What is asked: From the message below on the meaning of URIs in RDF, reproduce word for word the passage that begins with "last night I" and ends after "this list again.)".

====== Text shown

Re: New issue - Meaning of URIs in RDF documents

Tim, after sending off that huge screed of responses to responses.. 
last night I realized that there are two issues which I am getting 
mixed up in all the to-and-fro. This is an attempt to sort them out 
and state them succinctly. (Tag group, I promise not to raise the 
second issue on this list again.)

The first is a purely technical matter, or maybe just to do with 
terminology, where at times you (and others, eg Patrick) say things 
in a way that doesnt make semantic sense. So on this first one, Im 
just tying to explain to y'all why you should find another way 
(please) to express what it is that you want to say.  The second is 
more a design issue in the SWeb, and here I am defending an opinion 
which I agree is a matter of debate.  So its important not to get 
these mixed up.

The first issue is this idea that in order to have proper 
communication, people need to agree that the names they are using 
(the URIs in our case) "mean the same thing". You often phrase this 
by saying that URIs must have a unique denotation or meaning, but 
that isn't the right way to say it. Taken literally, that is crazy: 
so Im sure that you in fact don't mean to say what you seem to saying 
here.  So, one might reasonably ask, what is the right way to say it? 
And the answer is, there isn't anything to say.  Just by using the 
same URIs, any two agents who swap or communicate some RDF have 
*already* agreed to use those URIs to "mean the same thing" in all 
the senses required for proper communication. The syntactic 
coincidence of vocabulary by itself is enough to do this, given the 
model theory: we don't need to add any extra conditions or 
principles.  That is the current SW design; names are thought of as 
being in global use, so that whenever two or more agents use those 
names, their assertions can all be merged; and then applying the 
model theory to the merged ontology *does* treat the names as meaning 
the same thing, automatically. Further, if some thing external to RDF 
somehow does magically fix the referent of a URI, then as long as the 
RDF uses that URI, what the RDF is saying will be about that thing; 
that also is already guaranteed by the model theory. So this problem 
is solved: no need to say or do anything else, no need for further 
axioms or principles. The purely syntactic fact of using the same 
URIs is enough to capture the required degree of semantic alignment, 
without any further stipulations.

============
====== Record list

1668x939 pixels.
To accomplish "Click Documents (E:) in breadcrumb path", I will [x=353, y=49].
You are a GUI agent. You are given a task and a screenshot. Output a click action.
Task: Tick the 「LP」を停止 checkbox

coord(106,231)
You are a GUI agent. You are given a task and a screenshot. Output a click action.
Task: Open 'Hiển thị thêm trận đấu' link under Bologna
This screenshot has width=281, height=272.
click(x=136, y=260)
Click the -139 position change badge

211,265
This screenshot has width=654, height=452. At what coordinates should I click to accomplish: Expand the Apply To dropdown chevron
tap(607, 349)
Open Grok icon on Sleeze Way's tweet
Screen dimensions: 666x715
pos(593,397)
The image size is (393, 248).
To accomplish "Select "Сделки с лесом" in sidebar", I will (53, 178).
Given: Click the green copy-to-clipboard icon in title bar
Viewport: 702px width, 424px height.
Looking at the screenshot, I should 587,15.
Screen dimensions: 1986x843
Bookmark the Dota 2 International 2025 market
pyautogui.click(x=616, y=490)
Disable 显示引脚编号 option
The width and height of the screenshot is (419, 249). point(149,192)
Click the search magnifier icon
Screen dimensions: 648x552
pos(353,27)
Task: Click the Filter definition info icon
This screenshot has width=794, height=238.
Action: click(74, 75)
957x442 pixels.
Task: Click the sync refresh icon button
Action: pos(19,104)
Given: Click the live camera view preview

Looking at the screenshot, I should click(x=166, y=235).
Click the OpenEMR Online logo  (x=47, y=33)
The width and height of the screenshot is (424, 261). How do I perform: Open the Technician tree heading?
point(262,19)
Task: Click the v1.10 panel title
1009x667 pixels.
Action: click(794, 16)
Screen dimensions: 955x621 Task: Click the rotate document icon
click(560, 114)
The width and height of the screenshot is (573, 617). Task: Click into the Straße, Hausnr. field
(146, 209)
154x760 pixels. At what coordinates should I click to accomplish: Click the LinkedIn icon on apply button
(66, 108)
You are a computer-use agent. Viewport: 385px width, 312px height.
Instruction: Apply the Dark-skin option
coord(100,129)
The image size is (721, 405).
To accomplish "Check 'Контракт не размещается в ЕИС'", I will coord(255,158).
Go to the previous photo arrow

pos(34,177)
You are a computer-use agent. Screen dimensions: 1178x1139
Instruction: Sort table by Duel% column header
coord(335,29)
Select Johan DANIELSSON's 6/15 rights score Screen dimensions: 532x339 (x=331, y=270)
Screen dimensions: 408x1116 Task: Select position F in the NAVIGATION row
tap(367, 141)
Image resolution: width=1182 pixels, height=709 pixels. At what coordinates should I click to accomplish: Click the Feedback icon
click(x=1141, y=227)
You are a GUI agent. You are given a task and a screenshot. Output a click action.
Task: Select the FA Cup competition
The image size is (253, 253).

============

Solution for this exercise:
last night I realized that there are two issues which I am getting 
mixed up in all the to-and-fro. This is an attempt to sort them out 
and state them succinctly. (Tag group, I promise not to raise the 
second issue on this list again.)